*BRIEF*
The response must consist of the records below, copied exactly.

*SUPPLIED INFORMATION*
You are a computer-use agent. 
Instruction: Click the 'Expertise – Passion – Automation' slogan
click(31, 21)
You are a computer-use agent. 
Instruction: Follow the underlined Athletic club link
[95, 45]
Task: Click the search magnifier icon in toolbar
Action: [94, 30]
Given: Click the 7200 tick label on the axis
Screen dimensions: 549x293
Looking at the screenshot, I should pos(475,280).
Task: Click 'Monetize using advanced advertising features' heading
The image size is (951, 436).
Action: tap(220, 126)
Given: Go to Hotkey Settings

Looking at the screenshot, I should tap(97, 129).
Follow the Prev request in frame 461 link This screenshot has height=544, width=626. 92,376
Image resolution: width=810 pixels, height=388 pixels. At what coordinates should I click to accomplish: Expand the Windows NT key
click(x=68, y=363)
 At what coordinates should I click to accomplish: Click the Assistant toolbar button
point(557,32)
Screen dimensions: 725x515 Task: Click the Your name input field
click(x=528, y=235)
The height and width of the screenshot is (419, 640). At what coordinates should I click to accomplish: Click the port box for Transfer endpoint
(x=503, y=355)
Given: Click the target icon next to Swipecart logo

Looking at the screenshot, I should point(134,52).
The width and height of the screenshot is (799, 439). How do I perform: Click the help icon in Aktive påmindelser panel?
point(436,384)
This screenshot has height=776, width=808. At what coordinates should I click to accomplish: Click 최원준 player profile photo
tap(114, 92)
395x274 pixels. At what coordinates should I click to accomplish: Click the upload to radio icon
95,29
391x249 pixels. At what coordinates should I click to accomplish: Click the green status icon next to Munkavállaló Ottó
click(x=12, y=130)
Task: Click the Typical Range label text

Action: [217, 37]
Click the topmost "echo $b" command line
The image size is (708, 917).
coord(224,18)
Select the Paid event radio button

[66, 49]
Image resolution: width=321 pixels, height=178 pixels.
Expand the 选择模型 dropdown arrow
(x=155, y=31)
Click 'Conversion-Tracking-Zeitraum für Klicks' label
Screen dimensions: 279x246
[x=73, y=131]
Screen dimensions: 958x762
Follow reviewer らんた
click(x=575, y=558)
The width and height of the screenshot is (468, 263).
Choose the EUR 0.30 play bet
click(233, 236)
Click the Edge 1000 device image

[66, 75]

*SOLUTION TO THE PROBLEM*
You are a computer-use agent. 
Instruction: Click the 'Expertise – Passion – Automation' slogan
click(31, 21)
You are a computer-use agent. 
Instruction: Follow the underlined Athletic club link
[95, 45]
Task: Click the search magnifier icon in toolbar
Action: [94, 30]
Given: Click the 7200 tick label on the axis
Screen dimensions: 549x293
Looking at the screenshot, I should pos(475,280).
Task: Click 'Monetize using advanced advertising features' heading
The image size is (951, 436).
Action: tap(220, 126)
Given: Go to Hotkey Settings

Looking at the screenshot, I should tap(97, 129).
Follow the Prev request in frame 461 link This screenshot has height=544, width=626. 92,376
Image resolution: width=810 pixels, height=388 pixels. At what coordinates should I click to accomplish: Expand the Windows NT key
click(x=68, y=363)
 At what coordinates should I click to accomplish: Click the Assistant toolbar button
point(557,32)
Screen dimensions: 725x515 Task: Click the Your name input field
click(x=528, y=235)
The height and width of the screenshot is (419, 640). At what coordinates should I click to accomplish: Click the port box for Transfer endpoint
(x=503, y=355)
Given: Click the target icon next to Swipecart logo

Looking at the screenshot, I should point(134,52).
The width and height of the screenshot is (799, 439). How do I perform: Click the help icon in Aktive påmindelser panel?
point(436,384)
This screenshot has height=776, width=808. At what coordinates should I click to accomplish: Click 최원준 player profile photo
tap(114, 92)
395x274 pixels. At what coordinates should I click to accomplish: Click the upload to radio icon
95,29
391x249 pixels. At what coordinates should I click to accomplish: Click the green status icon next to Munkavállaló Ottó
click(x=12, y=130)
Task: Click the Typical Range label text

Action: [217, 37]
Click the topmost "echo $b" command line
The image size is (708, 917).
coord(224,18)
Select the Paid event radio button

[66, 49]
Image resolution: width=321 pixels, height=178 pixels.
Expand the 选择模型 dropdown arrow
(x=155, y=31)
Click 'Conversion-Tracking-Zeitraum für Klicks' label
Screen dimensions: 279x246
[x=73, y=131]
Screen dimensions: 958x762
Follow reviewer らんた
click(x=575, y=558)
The width and height of the screenshot is (468, 263).
Choose the EUR 0.30 play bet
click(233, 236)
Click the Edge 1000 device image

[66, 75]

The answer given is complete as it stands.